── Records for the exercise

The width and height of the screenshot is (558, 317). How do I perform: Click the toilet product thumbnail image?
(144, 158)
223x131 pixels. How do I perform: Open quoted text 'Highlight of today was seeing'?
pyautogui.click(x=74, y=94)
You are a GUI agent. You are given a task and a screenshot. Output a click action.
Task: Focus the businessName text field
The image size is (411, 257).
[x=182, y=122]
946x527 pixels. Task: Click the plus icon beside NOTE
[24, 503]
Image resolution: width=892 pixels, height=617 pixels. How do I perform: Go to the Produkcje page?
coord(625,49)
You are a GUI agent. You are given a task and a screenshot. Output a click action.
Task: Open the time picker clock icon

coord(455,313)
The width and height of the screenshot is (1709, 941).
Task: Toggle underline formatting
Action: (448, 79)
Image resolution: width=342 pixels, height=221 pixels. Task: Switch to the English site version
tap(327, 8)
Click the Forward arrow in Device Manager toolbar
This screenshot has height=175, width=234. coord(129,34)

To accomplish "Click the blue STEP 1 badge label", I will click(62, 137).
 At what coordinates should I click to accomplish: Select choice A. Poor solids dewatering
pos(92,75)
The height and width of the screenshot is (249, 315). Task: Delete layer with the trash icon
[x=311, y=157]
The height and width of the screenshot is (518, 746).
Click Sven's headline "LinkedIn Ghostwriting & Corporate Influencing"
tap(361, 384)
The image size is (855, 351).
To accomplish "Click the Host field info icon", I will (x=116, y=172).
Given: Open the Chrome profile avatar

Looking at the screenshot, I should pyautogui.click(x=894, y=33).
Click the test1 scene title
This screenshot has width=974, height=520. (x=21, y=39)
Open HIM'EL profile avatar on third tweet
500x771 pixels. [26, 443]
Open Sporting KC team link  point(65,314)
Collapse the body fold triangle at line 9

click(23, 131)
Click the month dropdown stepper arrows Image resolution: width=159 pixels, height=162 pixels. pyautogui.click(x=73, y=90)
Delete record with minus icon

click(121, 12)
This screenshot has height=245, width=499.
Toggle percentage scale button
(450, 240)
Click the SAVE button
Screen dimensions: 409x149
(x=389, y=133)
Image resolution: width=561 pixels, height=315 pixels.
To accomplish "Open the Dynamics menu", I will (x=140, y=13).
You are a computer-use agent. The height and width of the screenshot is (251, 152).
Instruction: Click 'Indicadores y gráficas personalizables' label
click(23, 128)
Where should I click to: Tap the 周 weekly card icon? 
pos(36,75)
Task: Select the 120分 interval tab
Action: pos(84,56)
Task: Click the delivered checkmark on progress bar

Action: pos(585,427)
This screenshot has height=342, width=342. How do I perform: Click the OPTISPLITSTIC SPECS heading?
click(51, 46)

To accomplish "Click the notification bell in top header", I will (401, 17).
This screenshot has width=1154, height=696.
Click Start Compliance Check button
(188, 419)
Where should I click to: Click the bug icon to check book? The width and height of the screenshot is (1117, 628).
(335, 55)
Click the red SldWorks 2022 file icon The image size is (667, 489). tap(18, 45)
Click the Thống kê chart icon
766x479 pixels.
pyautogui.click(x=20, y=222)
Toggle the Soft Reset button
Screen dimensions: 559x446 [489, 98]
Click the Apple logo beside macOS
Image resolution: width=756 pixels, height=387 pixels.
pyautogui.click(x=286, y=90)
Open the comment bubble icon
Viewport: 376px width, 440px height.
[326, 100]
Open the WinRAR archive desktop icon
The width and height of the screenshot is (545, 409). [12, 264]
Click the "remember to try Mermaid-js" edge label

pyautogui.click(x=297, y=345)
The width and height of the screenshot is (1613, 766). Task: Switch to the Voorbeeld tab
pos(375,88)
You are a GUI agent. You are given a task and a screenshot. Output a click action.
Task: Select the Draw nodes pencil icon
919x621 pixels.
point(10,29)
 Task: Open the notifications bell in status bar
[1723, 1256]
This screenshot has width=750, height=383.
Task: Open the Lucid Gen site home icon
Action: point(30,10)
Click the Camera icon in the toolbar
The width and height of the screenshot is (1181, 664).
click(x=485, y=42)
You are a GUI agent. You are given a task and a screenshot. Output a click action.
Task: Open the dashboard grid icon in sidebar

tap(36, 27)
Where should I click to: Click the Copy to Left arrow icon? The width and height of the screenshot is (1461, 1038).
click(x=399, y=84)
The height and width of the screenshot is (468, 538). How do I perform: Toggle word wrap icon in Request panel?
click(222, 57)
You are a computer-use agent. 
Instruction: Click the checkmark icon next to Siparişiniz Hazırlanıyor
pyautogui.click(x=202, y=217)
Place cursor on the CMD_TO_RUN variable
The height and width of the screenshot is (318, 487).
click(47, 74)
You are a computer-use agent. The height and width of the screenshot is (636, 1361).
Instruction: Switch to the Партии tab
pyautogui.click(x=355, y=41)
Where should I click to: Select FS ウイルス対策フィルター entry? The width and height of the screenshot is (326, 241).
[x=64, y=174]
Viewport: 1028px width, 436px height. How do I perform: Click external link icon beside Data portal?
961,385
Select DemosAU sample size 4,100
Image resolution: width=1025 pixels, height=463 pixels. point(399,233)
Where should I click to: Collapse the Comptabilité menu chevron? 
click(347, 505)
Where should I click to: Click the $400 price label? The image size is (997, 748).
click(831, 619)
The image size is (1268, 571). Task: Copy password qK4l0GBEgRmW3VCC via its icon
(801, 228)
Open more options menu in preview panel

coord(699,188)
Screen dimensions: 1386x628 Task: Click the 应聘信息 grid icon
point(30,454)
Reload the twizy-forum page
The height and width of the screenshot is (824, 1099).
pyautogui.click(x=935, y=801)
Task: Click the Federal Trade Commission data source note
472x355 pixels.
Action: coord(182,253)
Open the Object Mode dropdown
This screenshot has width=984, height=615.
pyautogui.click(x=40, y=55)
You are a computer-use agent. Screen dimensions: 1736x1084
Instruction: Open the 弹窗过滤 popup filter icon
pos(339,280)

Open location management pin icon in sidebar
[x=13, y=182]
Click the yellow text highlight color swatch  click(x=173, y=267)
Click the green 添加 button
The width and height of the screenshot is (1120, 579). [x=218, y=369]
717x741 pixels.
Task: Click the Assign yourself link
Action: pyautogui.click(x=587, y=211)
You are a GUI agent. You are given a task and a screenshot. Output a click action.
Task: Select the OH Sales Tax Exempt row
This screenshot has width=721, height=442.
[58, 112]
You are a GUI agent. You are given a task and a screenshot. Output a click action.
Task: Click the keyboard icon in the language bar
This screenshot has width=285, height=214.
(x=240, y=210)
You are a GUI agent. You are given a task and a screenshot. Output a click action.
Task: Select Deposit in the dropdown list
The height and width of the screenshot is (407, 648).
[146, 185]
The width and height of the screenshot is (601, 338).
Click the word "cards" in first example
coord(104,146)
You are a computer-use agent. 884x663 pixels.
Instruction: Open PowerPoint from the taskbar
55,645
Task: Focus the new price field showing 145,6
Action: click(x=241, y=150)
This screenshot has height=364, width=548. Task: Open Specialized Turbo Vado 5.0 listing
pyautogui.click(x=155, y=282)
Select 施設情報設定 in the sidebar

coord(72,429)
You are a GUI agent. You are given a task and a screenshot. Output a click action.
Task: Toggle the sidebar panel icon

────

Give the records from the line with "Where should I click to: Click the bug" to the line with "Screen dimensions: 559x446 [489, 98]" as a numbered list, leaving out blank lines.

1. Where should I click to: Click the bug icon to check book? The width and height of the screenshot is (1117, 628).
2. (335, 55)
3. Click the red SldWorks 2022 file icon The image size is (667, 489). tap(18, 45)
4. Click the Thống kê chart icon
5. 766x479 pixels.
6. pyautogui.click(x=20, y=222)
7. Toggle the Soft Reset button
8. Screen dimensions: 559x446 [489, 98]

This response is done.